— 読む文章 —
——

テント泊装備になると登りが遅くなる。
当たり前の話ですが荷物が重くなるとコースタイムより遅くなりますよね。
しかし、重装備でもコースタイム内で歩きたいと思うもの。
(とは言っても山域によってはコースタイムが明らかに緩いだのキツいなんてのもありますが)
ランニングをトレーニングに取り入れていても荷物を背負うとどうも登りが…。
なんて悩んでいる方もいるのではないかと思います。
私はランニングをする習慣がありません。
単純に好みの運動じゃないからです(他のワークアアウトで心肺機能に刺激入ってますし)。
走る習慣がない私ですが登山の登りに関しては自他共に強いと認めています。
20kg以上の荷物(初冬のテント泊装備)でもコースタイムの85%程度の時間で登ってます(暑い季節は無理)。
もちろん休憩込みです。
全然急いで登っておらず写真を撮りながらマイペースで歩いた条件での話です。
こんなことを言われることが多いです。
- 凄い荷物ですね(ダウン素材系の荷物が多く膨れて見えているだけなんですけどね)
- ペースが落ちないですね。凄まじい体力です(これは登りの終盤で多くの人がバテるポイントで言われました)
- お兄さん早いですね(自分よりピチピチの若者に言われました)
60歳を過ぎていてもビールケースごと担いでサラッと登ってしまう強者もいるくらいですからね。
それ考えたら….
一口に登山の登りと言っても色々とあります。
必ずしもすべての登りにおいて同じアプローチ方法というわけでもなく重要度が高い体の機能の発揮の仕方があります。
- アイゼンワークを伴った日帰り登山(腸腰筋が肝)
- ウルトラライト装備での登り(筋持久力と心肺機能が肝)
- テント泊装備での登り(踏ん張り力と脊柱起立筋の筋力が肝)
今回の記事はこの中のテント泊装備(ウルトラライトは追求しない)になります。
もくじ
単純に脚・ヒップ・脊柱起立筋を鍛えましょうという話です
テント装備を詰めた荷物を背負いながら登るのに重要なのは筋肉です。
身も蓋もない話ですが事実です。
登山で登りを強くしようと思ってランニングをしても心肺機能にしか効果が波及しません。
登山を何年もやってきた方なら心肺機能の能力は高くなっているはずです。
寧ろ他の要素が原因で登りが強くなれないと考えましょう。
それは
- 段差の登りで踏ん張るヒップの筋力
- 段差を登り切る脚力
- 荷物を支え続ける脊柱起立筋の強さと持続力
です。
登山とは言っても、必ずしも脚やヒップの筋力に依存する地形だけを歩くわけではありません(詳しくはこちらの記事参照)。
緩い斜度で徐々に標高を上げていく地形ではヒップの筋肉よりもハムストリングスを使います。
岩場の鎖場があるような場所では握力や引き付ける力が伴います。

——

— 資料一覧 —
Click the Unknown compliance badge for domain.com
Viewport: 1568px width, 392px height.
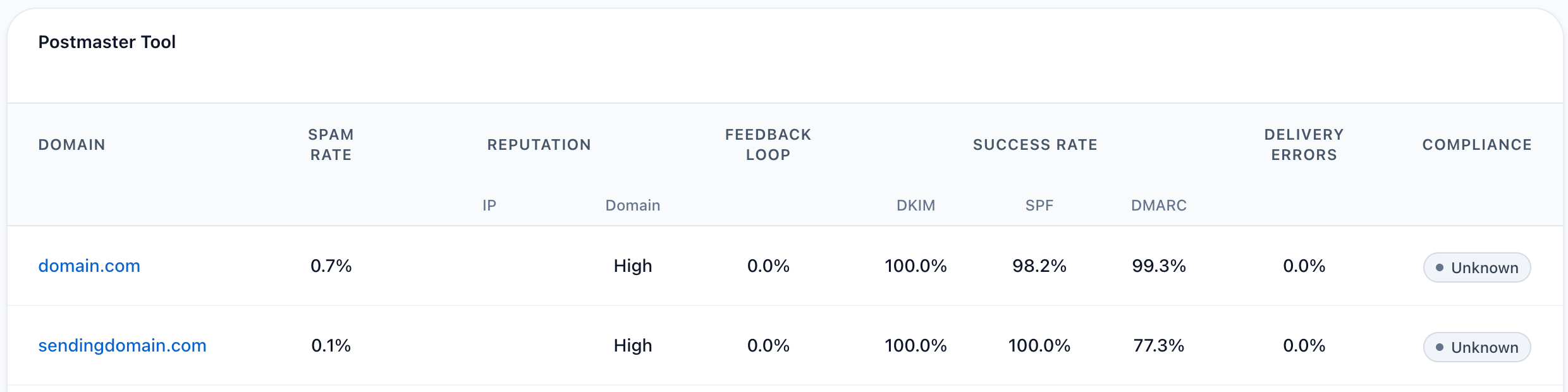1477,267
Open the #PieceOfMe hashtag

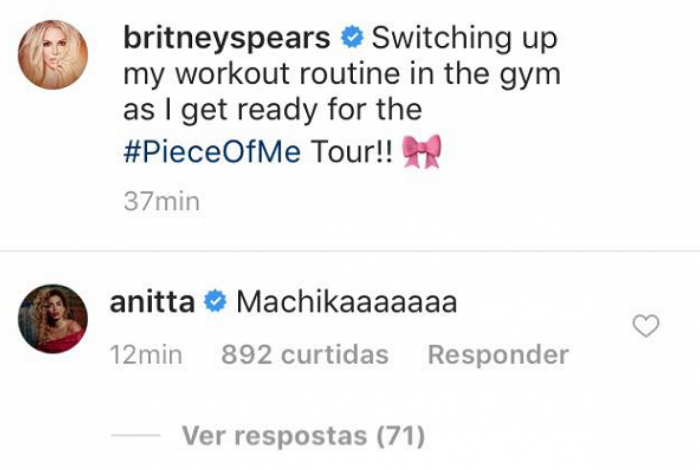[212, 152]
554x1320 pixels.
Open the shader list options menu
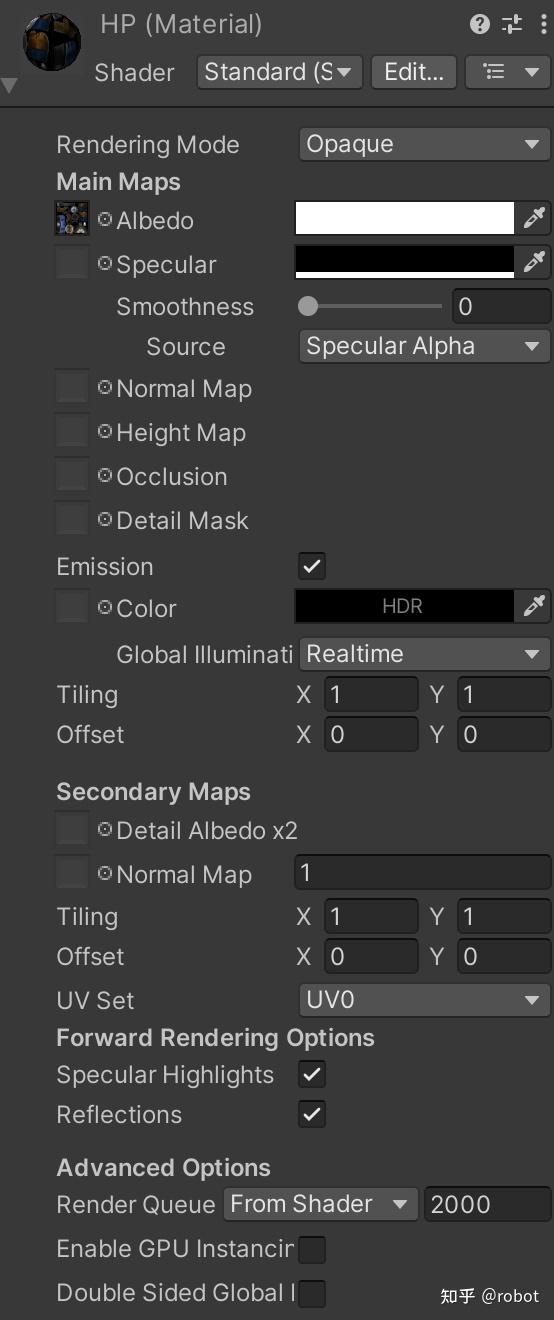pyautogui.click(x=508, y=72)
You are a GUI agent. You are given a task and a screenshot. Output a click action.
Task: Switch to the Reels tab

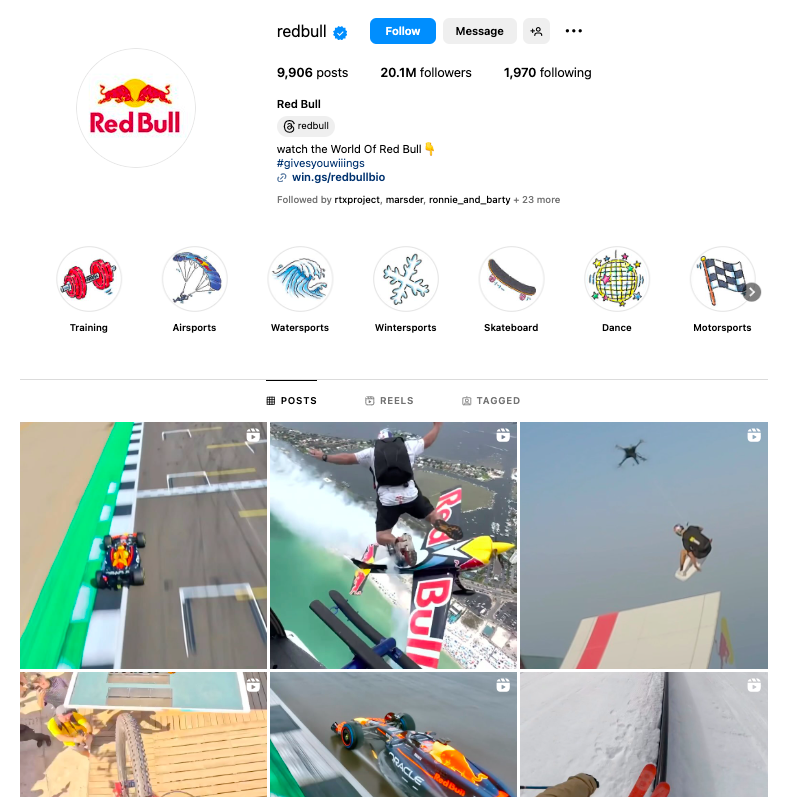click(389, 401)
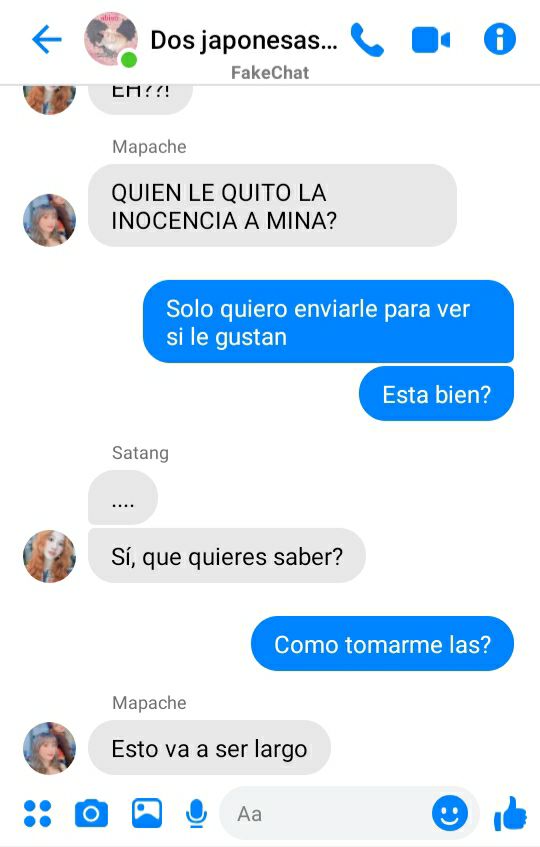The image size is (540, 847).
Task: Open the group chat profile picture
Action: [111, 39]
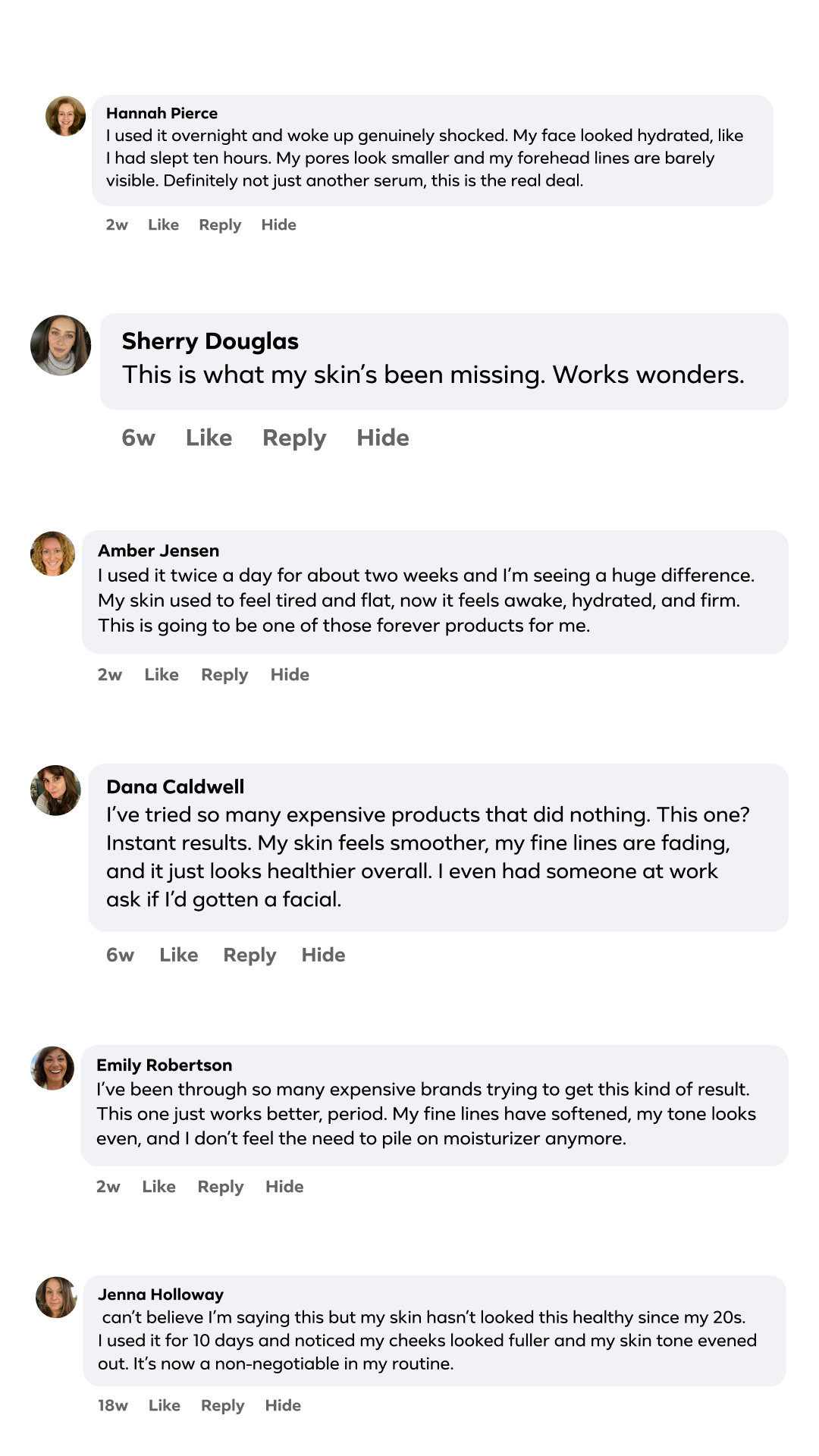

——

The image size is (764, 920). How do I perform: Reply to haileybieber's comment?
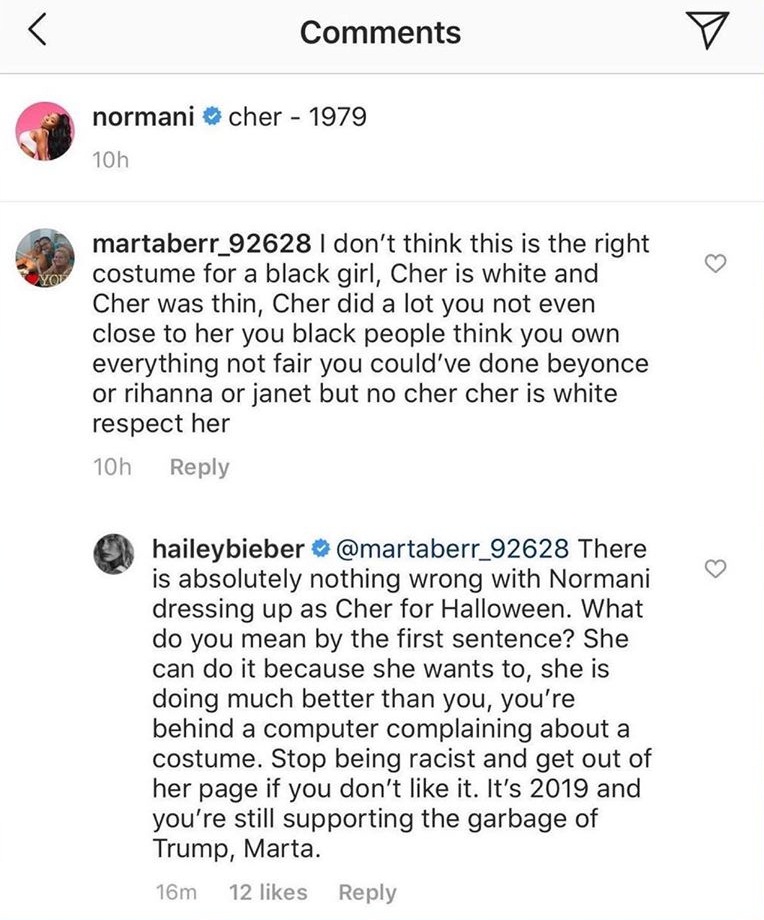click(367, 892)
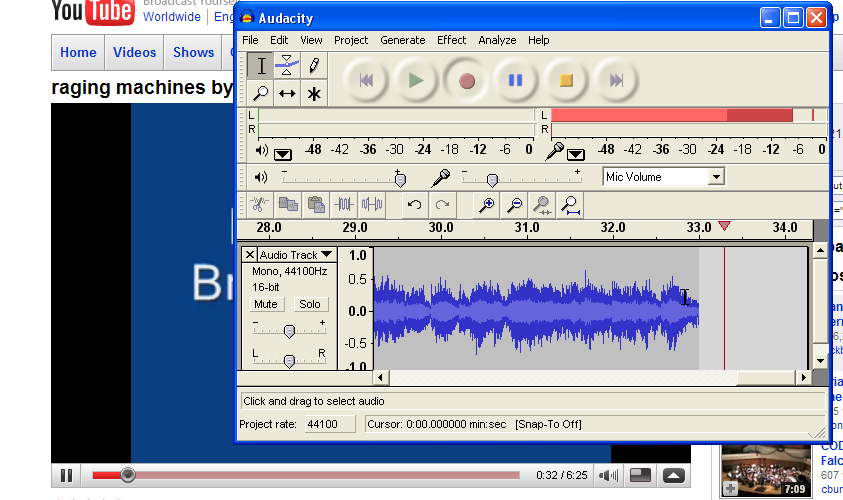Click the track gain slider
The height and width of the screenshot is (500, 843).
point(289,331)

——

— ミニ問題 1 —
テント泊の登りについての文章を読んで、次の問いに答えてください。
(a) 筆者は20kg以上の荷物でも、コースタイムの何%程度の時間で登っていると書いていますか。
(b) ウルトラライト装備での登りで肝とされているのは何ですか。
(c) 緩い斜度で徐々に標高を上げていく地形では、ヒップの筋肉よりも何を使うとされていますか。
— ミニ問題 2 —
テント泊の登りについての文章を、最後の文のあとから書き進めてください。

— 問題の答え 1 —
(a) 85%程度
(b) 筋持久力と心肺機能
(c) ハムストリングス

— 問題の答え 2 —
急登で段差がある地形では脚力の他、ヒップの筋肉を使います。
この中で最も時間的な差がつくのは段差が連続するような急登です。
特に荷物を背負っている条件では先に挙げた脚力・脊柱起立筋の強さの差が歴然と現れます。
ブルガリアンスクワットをやると登りの踏み出し推進力が強くなります
ブルガリアンスクワットは片方の足を椅子や台に乗せてやるスクワットです。
通常のスクワットとの違いは実用動作に近いという点です。
(ついでに書いておくとブルガリアンスクワットでは心肺機能も使います)
登山でスクワット動作(つまり両方の脚を同時に使う)をするシーンはザックを背負う瞬間です。
休憩後、レイヤリングの調整やアイゼンの脱着時に多いですよね。
しかし登山の行程を考えたらスクワット動作をするシーンは数える程度しかありません。
スクワット動作よりもブルガリアンスクワットに力を入れた方が全体のパフォーマンスに影響を与えます。
写真では片方32kgのダンベル(合計64kg)を持ってやってます。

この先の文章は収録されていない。